- **課題**
薬学教育研究の倫理を扱う本文について、次の(a)〜(c)が本文と合うかどうかを「はい」か「いいえ」で答え、判断の決め手となる本文の語句をそのまま引用せよ。(a) 薬学6年制教育は平成18年度に始まった。(b) 『薬学教育研究,事始め』と題したシンポジウムは、2016年8月の日本薬学教育学会第1回大会で行われた。(c) 薬学領域における教育研究は、すでに十分に確立している。

- **本文**
-------

2017 Volume 1 Article ID: 2017-011
平成18年度より薬学6年制教育がスタートし,真に社会の役に立つ医療人としての薬剤師養成が使命となり,質の高い医療人育成のために教育現場のみならず薬局・病院など臨床現場においても改めて教育の重要性が強調されている.薬学教育の質向上のためには,教育方法や効果の検証を行い現場へ還元するための研究活動が必須であるが,薬学領域における “教育研究” は緒についたばかりである.そこで我々は2016年8月に開催された日本薬学教育学会第1回大会において『薬学教育研究,事始め』と題したシンポジウムを実施した.
教育研究において,研究対象は学生など研究者との社会的関係上弱者である場合が多く,十分な倫理的配慮が必要である.そこで本稿では,国や他の医療系学会の指針を参照し,教育研究の倫理的配慮の必要性について言及する.
薬学教育研究の最終目標は,質の高い人材を育成し医療の質向上へとつなげることであり,今後策定されるであろう日本薬学教育学会の研究倫理指針は,薬学教育研究の質を高めるとともに,研究の発展に寄与するものでなければならない.

-------

- **提示情報**
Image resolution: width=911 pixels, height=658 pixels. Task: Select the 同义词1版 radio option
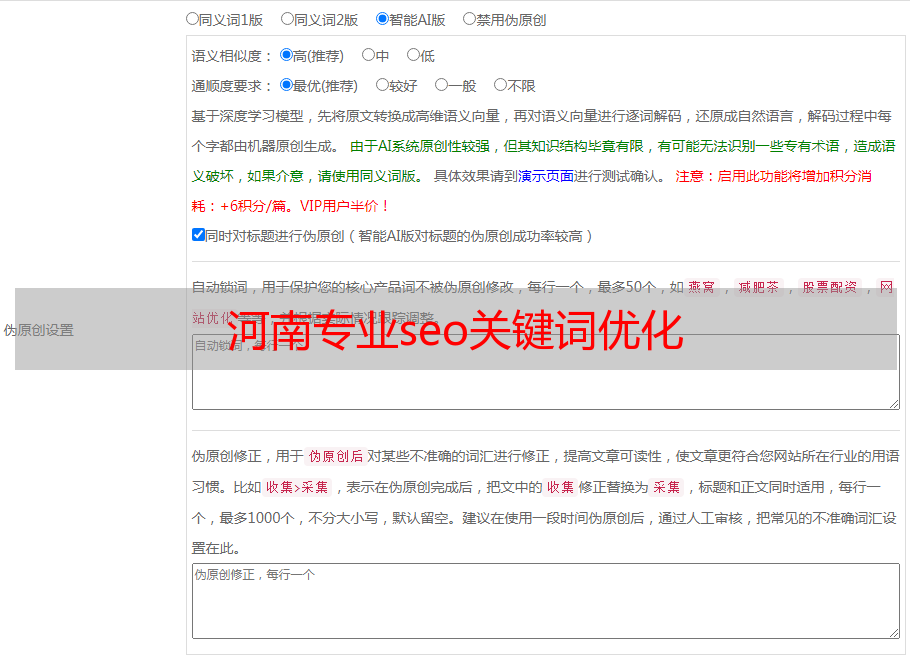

-------

- **解答**
(a) はい。「平成18年度より薬学6年制教育がスタートし」
(b) はい。「2016年8月に開催された日本薬学教育学会第1回大会において『薬学教育研究,事始め』と題したシンポジウムを実施した」
(c) いいえ。「薬学領域における “教育研究” は緒についたばかりである」